**Task goal**: Leave out the pictures and transcribe the rest of the records exactly.

[Opening Record excerpts section]

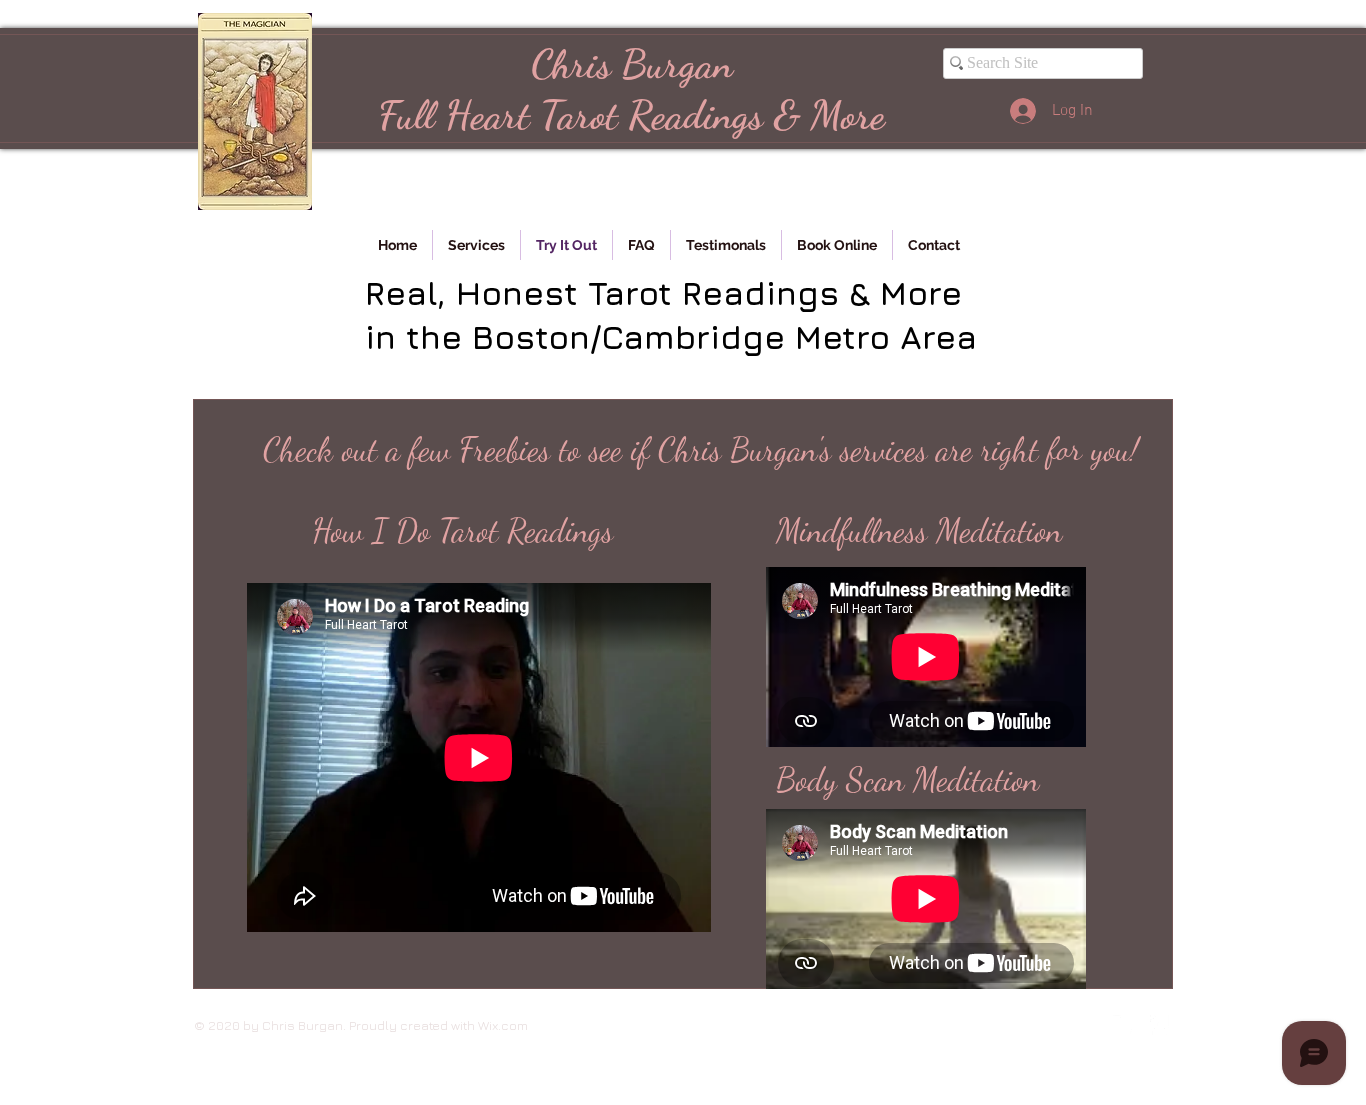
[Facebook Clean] (1160, 1025)
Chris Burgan (632, 64)
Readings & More (751, 115)
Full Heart (459, 115)
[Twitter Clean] (1123, 1025)
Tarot (579, 115)
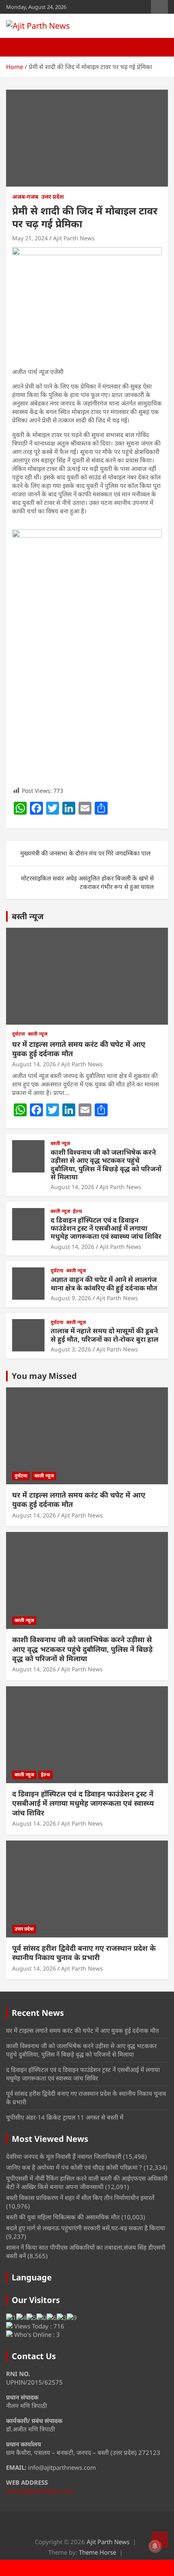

[Closing Record excerpts section]

**Response for this exercise**:
[Facebook Clean] (1160, 1025)
Chris Burgan (632, 64)
Readings & More (751, 115)
Full Heart (459, 115)
[Twitter Clean] (1123, 1025)
Tarot (579, 115)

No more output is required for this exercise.